Le ministre nigérian de la Défense, le général Christopher Musa, a appelé mardi à une coopération renforcée entre la Cédéao et l’Alliance des États du Sahel (AES) pour faire face au terrorisme et à la criminalité transfrontalière, dans un contexte de reprise du dialogue entre les deux organisations en vue de redéfinir leurs relations.
Le ministre nigérian de la Défense, le général Christopher Musa, a appelé mardi à une coopération sécuritaire renforcée entre la Cédéao et l’Alliance des États du Sahel (AES), estimant que les deux blocs doivent unir leurs efforts face à la menace terroriste qui continue de déstabiliser la sous-région.
En visite de travail de trois jours à Cotonou, le général Musa a affirmé que « la Cédéao et l’AES doivent travailler ensemble pour vaincre le terrorisme, neutraliser les criminels transnationaux et protéger l’avenir de l’Afrique de l’Ouest ».

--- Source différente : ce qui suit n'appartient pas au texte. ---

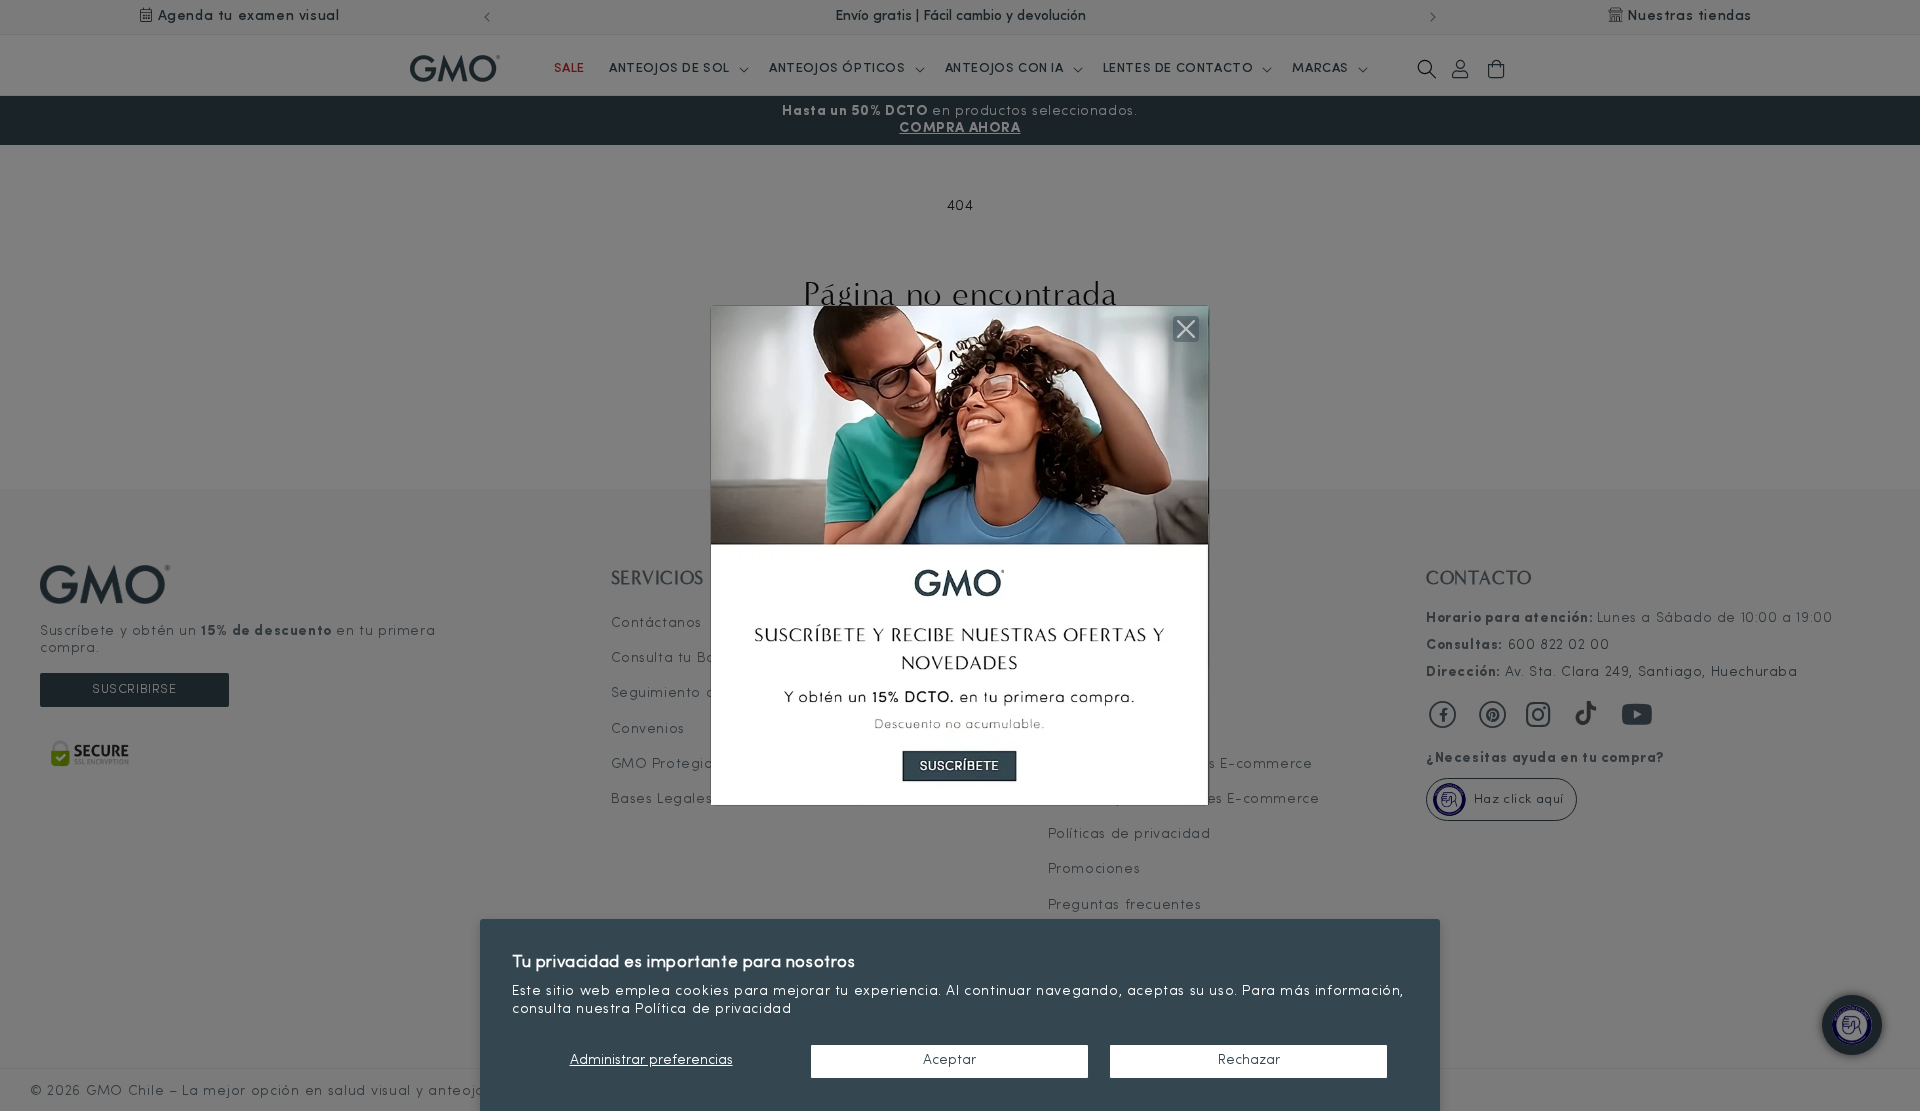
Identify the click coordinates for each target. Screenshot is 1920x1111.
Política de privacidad (713, 1009)
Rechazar (1249, 1060)
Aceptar (949, 1060)
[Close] (1186, 329)
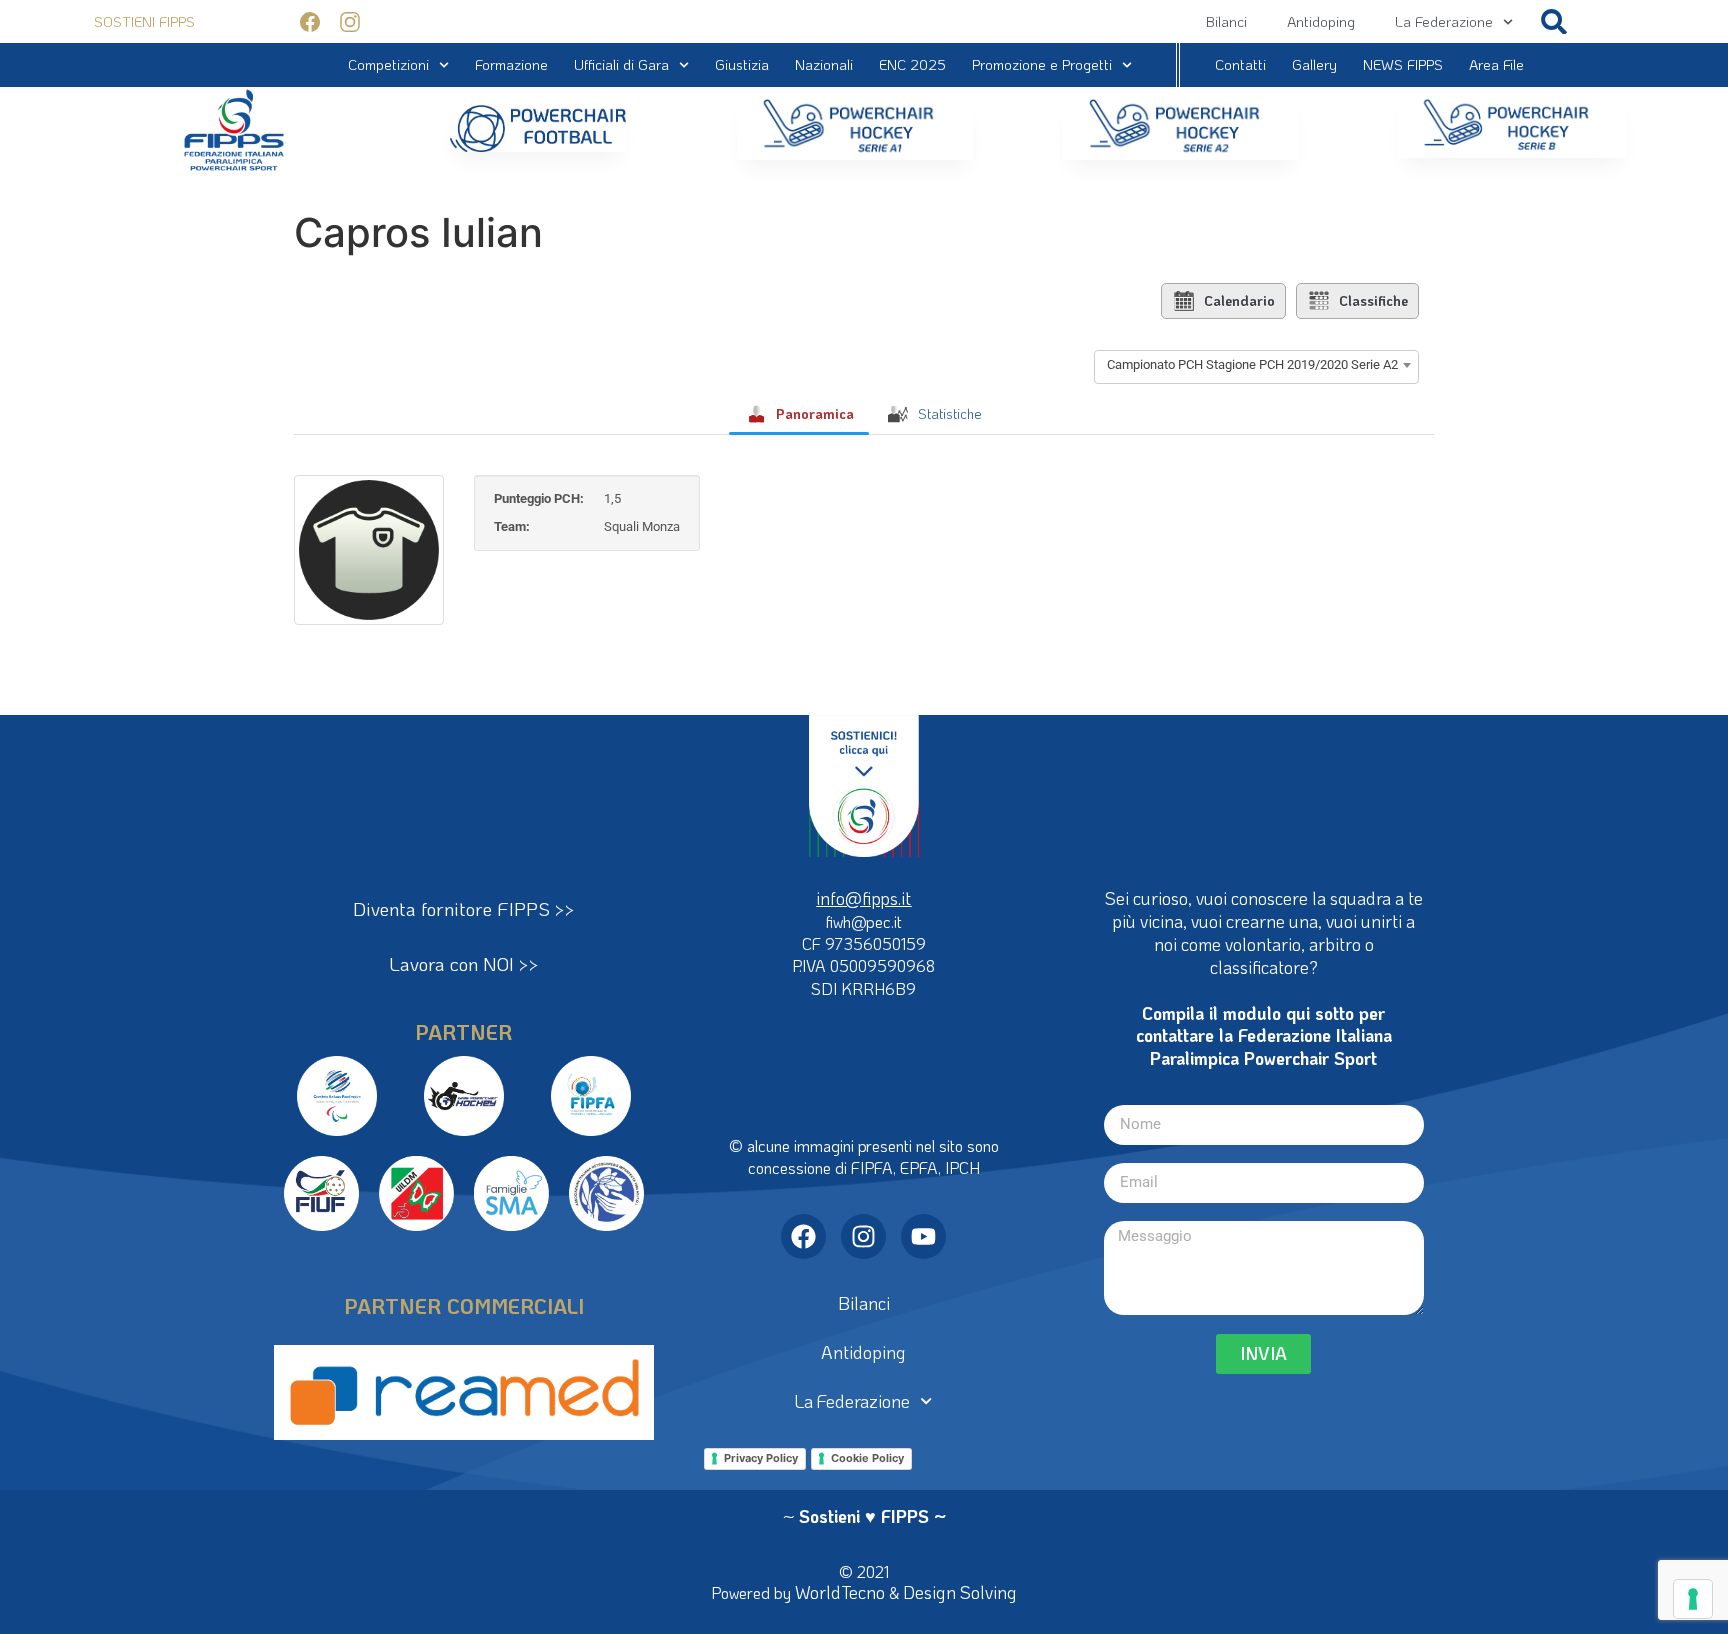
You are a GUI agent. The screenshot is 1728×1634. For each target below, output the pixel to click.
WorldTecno (840, 1592)
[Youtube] (923, 1236)
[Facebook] (803, 1236)
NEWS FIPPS (1403, 64)
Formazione (511, 64)
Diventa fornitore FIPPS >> (464, 908)
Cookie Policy (867, 1458)
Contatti (1240, 64)
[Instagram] (863, 1236)
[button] (1554, 21)
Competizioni (388, 64)
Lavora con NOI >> (464, 963)
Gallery (1314, 64)
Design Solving (960, 1592)
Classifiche (1373, 300)
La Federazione (1444, 21)
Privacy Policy (761, 1458)
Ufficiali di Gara (621, 64)
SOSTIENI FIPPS (144, 21)
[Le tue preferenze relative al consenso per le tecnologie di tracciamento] (1693, 1599)
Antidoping (1321, 21)
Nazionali (824, 64)
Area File (1496, 64)
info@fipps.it (863, 898)
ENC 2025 (912, 64)
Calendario (1239, 300)
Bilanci (1226, 21)
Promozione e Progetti (1042, 64)
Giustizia (742, 64)
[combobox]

Selon lui, les menaces auxquelles fait face la région « ne reconnaissent ni ne respectent les frontières nationales » et exigent « une coordination plus approfondie, un partage renforcé du renseignement et une coopération pratique entre les États voisins ». Il a également plaidé pour la mise en place d’un cadre régional capable de répondre au terrorisme, à l’extrémisme violent, à la criminalité transfrontalière et à l’insécurité maritime dans le golfe de Guinée.
Cet appel intervient alors que la Cédéao et la Confédération des États du Sahel s’emploient à définir un nouveau cadre de relations après le retrait du Burkina Faso, du Mali et du Niger de l’organisation ouest-africaine.
Lors de leur 69ᵉ sommet ordinaire, tenu en juillet à Lungi, en Sierra Leone, les chefs d’État et de gouvernement de la Cédéao ont prorogé jusqu’en décembre 2026 le mandat de leur négociateur en chef, Lansana Kouyaté, tout en réaffirmant que les discussions avec les trois États de l’AES se poursuivraient exclusivement dans un cadre collectif. Ils ont également invité les États membres à s’abstenir de conclure des accords bilatéraux susceptibles de compromettre la cohésion de l’organisation.
De son côté, l’AES a harmonisé les positions du Burkina Faso, du Mali et du Niger en vue de ces négociations. Une réunion informelle tenue en mai à Lomé avait déjà réuni des responsables des deux organisations afin d’explorer les bases d’un futur partenariat, notamment sur les questions sécuritaires, les corridors logistiques et la préservation de la libre circulation.
Dans ce contexte, l’appel du général Musa renforce les signaux en faveur d’une coopération pragmatique entre la Cédéao et l’AES sur les enjeux de sécurité, malgré les divergences politiques qui persistent entre les deux blocs.
Au cours de son séjour à Cotonou, le ministre nigérian a également rencontré les militaires nigérians déployés à Togbin, auxquels il a transmis le soutien du président Bola Ahmed Tinubu, avant d’être reçu à la Maison du Nigeria par l’ambassadrice Mopelola Ibrahim.